Em mensagem ao Congresso, Lula justificou o veto por contrariedade ao interesse público e inconstitucionalidade. Os ministérios da Justiça e Segurança Pública, da Fazenda, do Planejamento e Orçamento e a Advocacia-Geral da União manifestaram-se contrários à medida, citando diversos dispositivos legais, como a Lei de Responsabilidade Fiscal.
“Ao prever a ampliação do número de parlamentares, a medida acarreta aumento de despesas obrigatórias, sem a completa estimativa de impacto orçamentário, de previsão de fonte orçamentária e de medidas de compensação, onerando não apenas a União, mas também entes federativos (Constituição Federal, art. 27, caput).

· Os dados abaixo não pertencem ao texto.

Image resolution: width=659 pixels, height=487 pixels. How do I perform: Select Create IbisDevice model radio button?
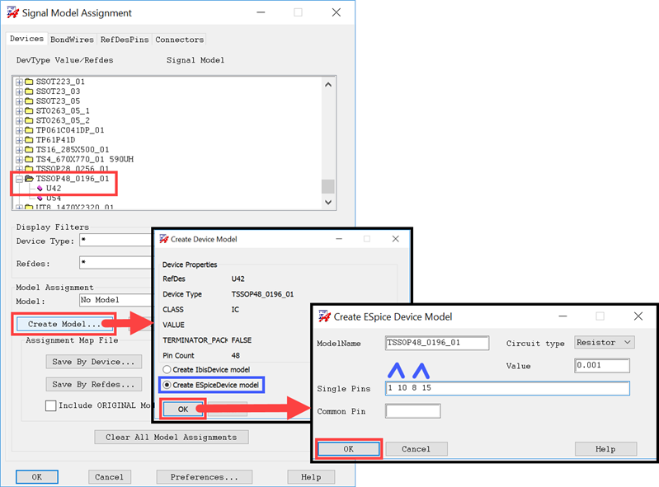coord(167,370)
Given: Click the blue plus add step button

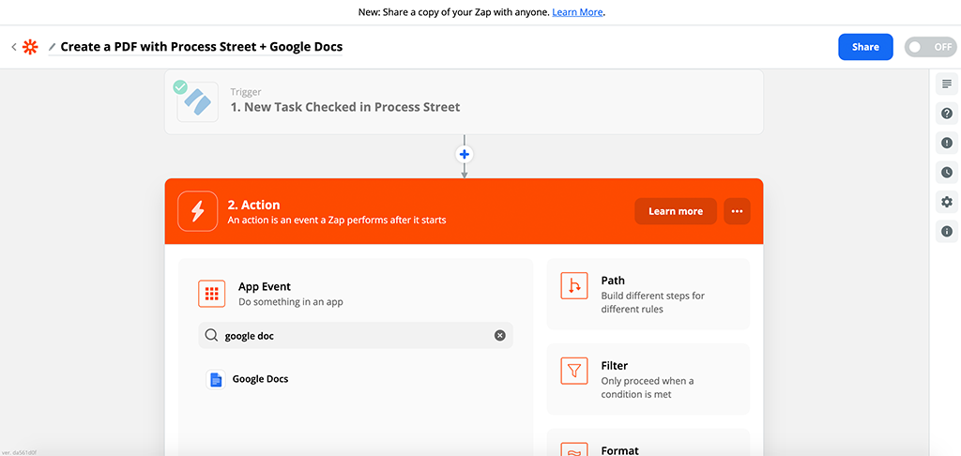Looking at the screenshot, I should (464, 154).
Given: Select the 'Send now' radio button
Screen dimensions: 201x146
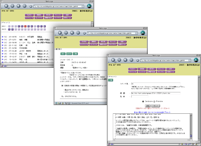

Ademais, o art. 6º, parágrafo único, do Projeto de Lei Complementar está em dissonância com o art. 131, IV, da Lei de Diretrizes Orçamentárias de 2025, já que prevê a possibilidade de atualização monetária de despesa pública”, diz a mensagem da Presidência.
A partir do veto do presidente Lula, os parlamentares têm 30 dias para analisar a medida, podendo manter ou derrubar o veto.
Sobre a medida
A proposta havia sido aprovada pelo Congresso como forma de cumprir uma decisão do Supremo Tribunal Federal (STF), que determinou a redistribuição das cadeiras da Câmara com base nos dados do Censo Demográfico de 2022. A Constituição determina que a representação por estado seja proporcional à população, com o mínimo de 8 e o máximo de 70 deputados.
Para não reduzir o número de representantes de nenhum estado, o Congresso optou por ampliar o total de vagas. O texto, porém, gerou forte repercussão negativa e foi alvo de críticas por parte da opinião pública. Segundo a pesquisa Quaest divulgada nesta quarta-feira (16/7), 85% dos brasileiros são contra o aumento no número de deputados.
Com o veto, a responsabilidade pela redistribuição das cadeiras na Câmara passa à Justiça Eleitoral, como previsto pela decisão do STF. O Tribunal Superior Eleitoral (TSE) deverá fazer a nova divisão respeitando os limites constitucionais, sem alterar o número total de parlamentares.
Impacto no AM
Apesar do veto presidencial, o Amazonas deve ampliar o número de representantes federais e estaduais a partir das eleições de 2026. A mudança cumpre a decisão do Supremo Tribunal Federal (STF), que determinou a atualização da distribuição das vagas parlamentares com base nos dados do Censo Demográfico de 2022.
Segundo a Constituição Federal, estados que registraram crescimento populacional têm direito a aumentar suas bancadas. É o caso do Amazonas, que deve passar de oito para 10 deputados federais, e do Pará, que deve saltar de 17 para 21 parlamentares.